### Materials provided
======

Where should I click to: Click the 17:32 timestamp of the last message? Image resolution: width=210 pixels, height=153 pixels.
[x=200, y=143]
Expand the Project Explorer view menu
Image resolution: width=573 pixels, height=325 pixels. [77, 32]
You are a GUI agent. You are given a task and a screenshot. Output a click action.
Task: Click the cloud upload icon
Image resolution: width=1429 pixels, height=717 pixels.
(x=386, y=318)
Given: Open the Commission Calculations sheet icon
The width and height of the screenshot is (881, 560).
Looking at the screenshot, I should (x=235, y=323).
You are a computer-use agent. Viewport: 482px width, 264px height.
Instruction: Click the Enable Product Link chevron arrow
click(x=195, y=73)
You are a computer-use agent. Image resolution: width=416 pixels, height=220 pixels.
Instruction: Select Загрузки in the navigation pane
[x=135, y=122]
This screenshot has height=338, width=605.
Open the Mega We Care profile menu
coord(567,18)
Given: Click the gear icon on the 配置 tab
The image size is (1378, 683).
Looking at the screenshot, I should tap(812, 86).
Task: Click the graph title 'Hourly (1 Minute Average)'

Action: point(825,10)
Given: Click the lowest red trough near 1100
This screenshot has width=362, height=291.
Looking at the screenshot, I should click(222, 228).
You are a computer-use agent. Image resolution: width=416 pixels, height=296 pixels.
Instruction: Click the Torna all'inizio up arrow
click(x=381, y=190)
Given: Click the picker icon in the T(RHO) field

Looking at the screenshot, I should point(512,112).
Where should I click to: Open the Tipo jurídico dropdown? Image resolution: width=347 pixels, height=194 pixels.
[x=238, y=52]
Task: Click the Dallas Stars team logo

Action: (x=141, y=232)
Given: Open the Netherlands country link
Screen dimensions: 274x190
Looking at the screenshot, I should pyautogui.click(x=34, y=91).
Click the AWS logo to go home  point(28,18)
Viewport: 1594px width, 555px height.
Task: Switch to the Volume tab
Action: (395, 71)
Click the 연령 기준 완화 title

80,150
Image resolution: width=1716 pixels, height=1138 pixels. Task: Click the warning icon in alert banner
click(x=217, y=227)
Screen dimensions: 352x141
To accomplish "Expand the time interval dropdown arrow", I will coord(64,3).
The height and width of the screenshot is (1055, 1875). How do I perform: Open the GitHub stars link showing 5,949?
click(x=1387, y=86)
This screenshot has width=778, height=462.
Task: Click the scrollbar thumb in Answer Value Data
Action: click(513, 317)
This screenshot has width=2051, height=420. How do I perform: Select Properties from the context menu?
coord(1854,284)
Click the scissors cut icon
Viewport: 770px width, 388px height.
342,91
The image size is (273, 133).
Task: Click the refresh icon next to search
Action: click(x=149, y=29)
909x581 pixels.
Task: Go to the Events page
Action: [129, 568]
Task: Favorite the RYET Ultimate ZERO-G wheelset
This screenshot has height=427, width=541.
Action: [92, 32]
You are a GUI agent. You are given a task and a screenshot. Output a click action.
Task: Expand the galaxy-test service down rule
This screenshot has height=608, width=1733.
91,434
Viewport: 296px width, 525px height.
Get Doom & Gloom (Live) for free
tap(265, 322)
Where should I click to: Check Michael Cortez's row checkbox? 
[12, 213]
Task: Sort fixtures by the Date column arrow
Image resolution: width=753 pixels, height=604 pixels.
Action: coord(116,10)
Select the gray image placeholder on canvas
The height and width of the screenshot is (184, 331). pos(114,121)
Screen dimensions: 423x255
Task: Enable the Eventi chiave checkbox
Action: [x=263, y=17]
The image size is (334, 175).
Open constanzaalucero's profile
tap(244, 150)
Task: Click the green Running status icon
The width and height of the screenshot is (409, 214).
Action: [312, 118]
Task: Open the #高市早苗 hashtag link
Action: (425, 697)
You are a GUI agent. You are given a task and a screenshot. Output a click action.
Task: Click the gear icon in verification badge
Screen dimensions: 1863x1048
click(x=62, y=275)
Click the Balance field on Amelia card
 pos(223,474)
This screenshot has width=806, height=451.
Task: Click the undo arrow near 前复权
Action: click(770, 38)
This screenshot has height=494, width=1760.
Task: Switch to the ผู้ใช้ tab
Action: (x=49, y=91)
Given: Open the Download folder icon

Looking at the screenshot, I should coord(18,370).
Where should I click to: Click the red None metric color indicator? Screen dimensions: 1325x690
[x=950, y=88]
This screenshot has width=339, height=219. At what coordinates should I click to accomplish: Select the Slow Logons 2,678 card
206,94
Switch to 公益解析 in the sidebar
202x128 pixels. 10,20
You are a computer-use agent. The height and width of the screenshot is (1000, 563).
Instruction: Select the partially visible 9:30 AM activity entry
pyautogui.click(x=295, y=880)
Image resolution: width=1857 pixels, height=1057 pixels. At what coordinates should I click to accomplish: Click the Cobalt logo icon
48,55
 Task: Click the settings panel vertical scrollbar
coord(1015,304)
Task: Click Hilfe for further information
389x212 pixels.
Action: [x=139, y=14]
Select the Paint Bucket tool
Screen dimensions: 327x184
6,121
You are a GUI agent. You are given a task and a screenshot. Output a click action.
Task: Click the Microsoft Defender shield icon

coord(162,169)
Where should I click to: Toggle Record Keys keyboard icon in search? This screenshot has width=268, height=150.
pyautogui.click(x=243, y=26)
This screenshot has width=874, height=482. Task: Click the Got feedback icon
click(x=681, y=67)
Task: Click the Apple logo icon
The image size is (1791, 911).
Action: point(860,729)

======

### Task directions
Retype the rows from the very beginning through the line that contains "Image resolution: width=573", with both ends included. Copy every character unchanged.

### Exercise response
Where should I click to: Click the 17:32 timestamp of the last message? Image resolution: width=210 pixels, height=153 pixels.
[x=200, y=143]
Expand the Project Explorer view menu
Image resolution: width=573 pixels, height=325 pixels. [77, 32]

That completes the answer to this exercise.